Be careful and good luck with your issue.


----------



## Coastal_Cruiser (Oct 1, 2018)

You may obtain a more satisfactory outcome if instead of posing the question here you instead call Hertz and direct them to charge any remainder to the card you provide them during the call.


----------



## waldowainthrop (Oct 25, 2019)

Coastal_Cruiser said:


> You may obtain a more satisfactory outcome if instead of posing the question here you instead call Hertz and direct them to charge any remainder to the card you provide them during the call.


They won't do it over the phone. Been there (with a less serious issue which didn't involve inability to pay). By all means call them when you have a plan, but expect to have to go there in person. After all, you will have to return the car and closing out the account somehow is the only way you can possibly remain an Uber driver.

Experience: 1.75 months renting a Hertz Uber car with a payment issue.


----------



## acescracked7 (Jun 20, 2018)

waldowainthrop said:


> It is possible you already had a hold for most or all of the amount, because I know Hertz does that for credit cards. You will likely not be able to switch payment methods easily as the payment method is tied to the rental agreement (I know this from experience as I had a credit card deactivated when stolen and needed a brand new rental agreement on the replacement card).

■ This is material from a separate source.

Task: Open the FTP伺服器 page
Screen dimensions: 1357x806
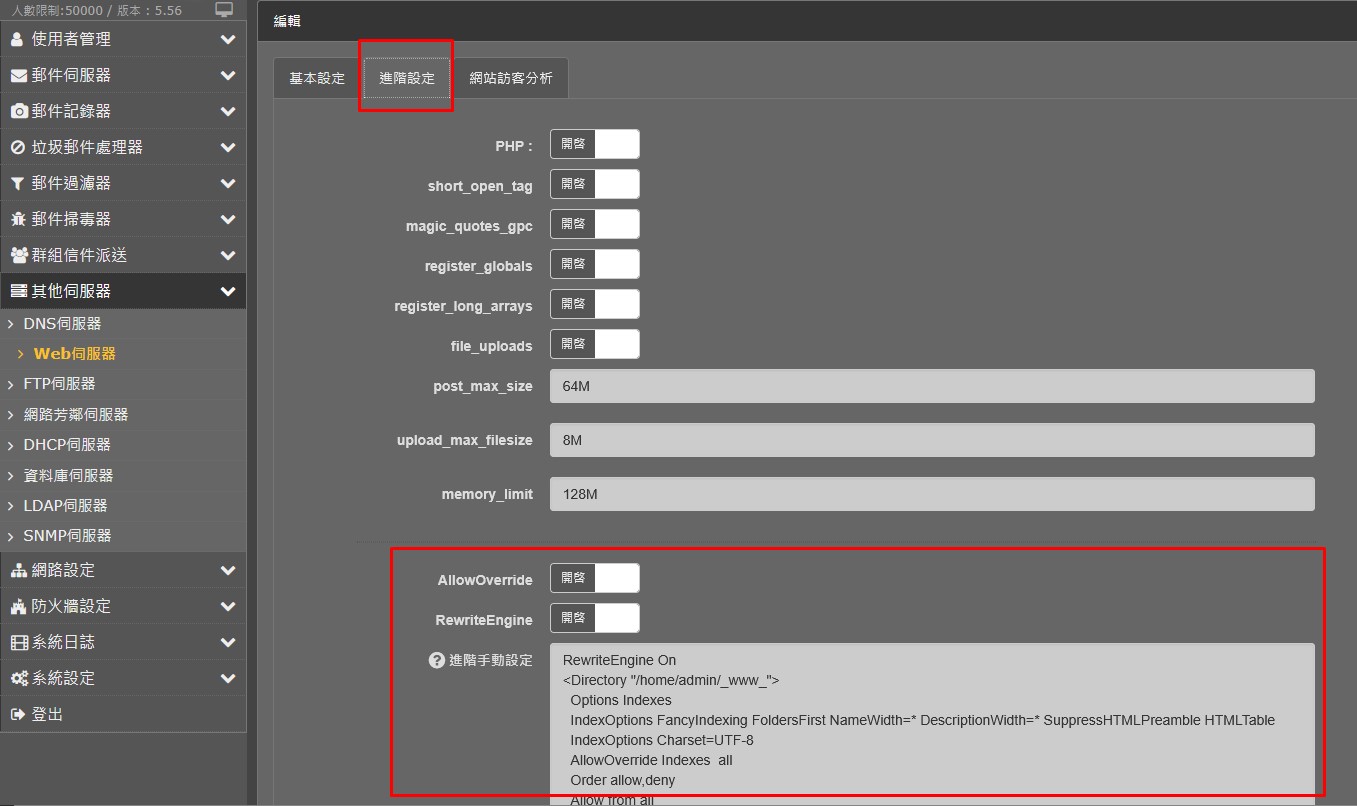Action: [60, 384]
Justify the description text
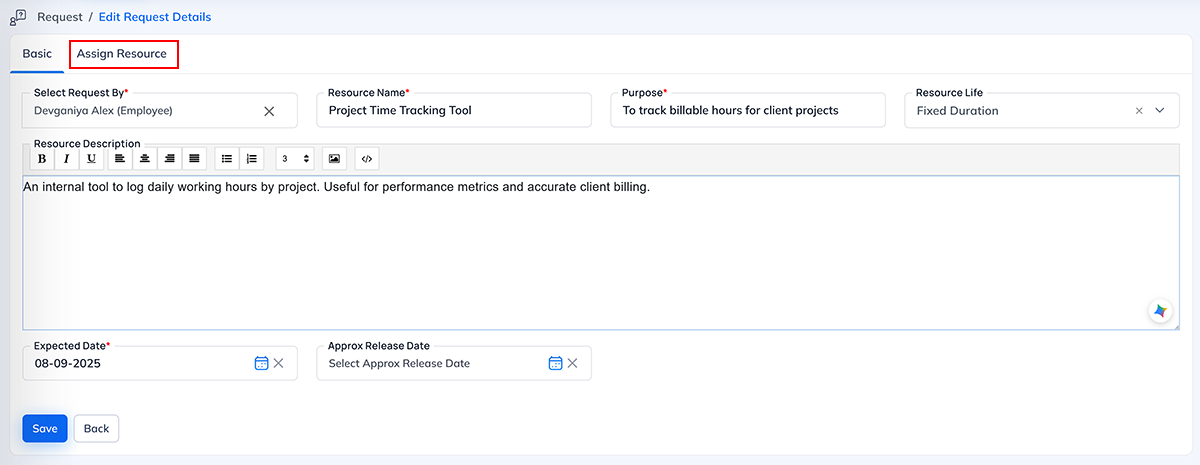 pos(195,159)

The card I gave them when I rented it is a debit card. I don't have the funds on there, so if they attempt collecting it's not going to go through.

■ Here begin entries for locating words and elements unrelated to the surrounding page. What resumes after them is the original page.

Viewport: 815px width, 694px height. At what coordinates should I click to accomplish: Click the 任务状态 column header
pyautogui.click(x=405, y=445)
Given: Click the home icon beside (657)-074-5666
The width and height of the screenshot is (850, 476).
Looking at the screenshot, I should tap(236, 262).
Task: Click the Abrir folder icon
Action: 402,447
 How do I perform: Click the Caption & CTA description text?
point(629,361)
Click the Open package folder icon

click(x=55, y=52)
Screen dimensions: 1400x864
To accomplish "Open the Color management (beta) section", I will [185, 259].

Are they going to hold me hostage when I drop the car off since I won't be able to pay? I literally don't have the money and I'm assuming I'm going to have to work something out with Hertz's collections department.


----------



## tohunt4me (Nov 23, 2015)

acescracked7 said:


> Tonight I'm dropping the Hertz rental I drove for the last month. I'm hoping they will not attempt charging my card, and instead send me a bill that I can pay with a different card. Reason being, I don't have the full amount in my checking account. Had some stuff come up this last week and had to dip in the rental car fund.
> 
> Will I be able to work out a payment schedule with Hertz directly?
> 
> And will Uber suspend my account in the meantime? Or send all my earnings to Hertz? I might still do GetAround once a week in my free time.


The Hertz Moving truck arrives at your home.
And loads up your possessions.


----------



## waldowainthrop (Oct 25, 2019)

acescracked7 said:


> The card I gave them when I rented it is a debit card. I don't have the funds on there, so if they attempt collecting it's not going to go through.
> 
> Are they going to hold me hostage when I drop the car off since I won't be able to pay? I literally don't have the money and I'm assuming I'm going to have to work something out with Hertz's collections department.

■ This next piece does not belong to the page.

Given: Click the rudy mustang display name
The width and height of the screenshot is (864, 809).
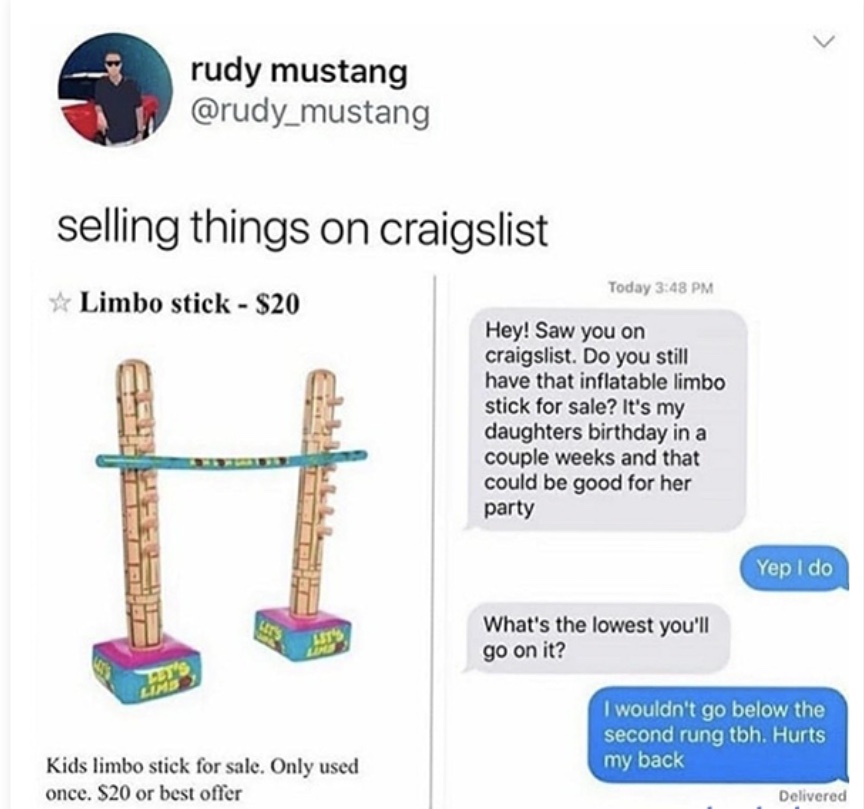Looking at the screenshot, I should (299, 72).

I get exactly where you are. Ideally you want to work with them to figure out how to pay _before_ it goes to collections. When it goes to collections your debt can be sold to a third party and that is where your credit problems will really start.

Again not an expert but you have to avoid: holding onto the car past the 28 day period, and having the payment issue escalate to a debt collector.


----------



## acescracked7 (Jun 20, 2018)

waldowainthrop said:


> I get exactly where you are. Ideally you want to work with them to figure out how to pay _before_ it goes to collections. When it goes to collections your debt can be sold to a third party and that is where your credit problems will really start.
> 
> Again not an expert but you have to avoid: holding onto the car past the 28 day period, and having the payment issue escalate to a debt collector.


That's what I'd like to do, work out some sort of repayment plan with Hertz.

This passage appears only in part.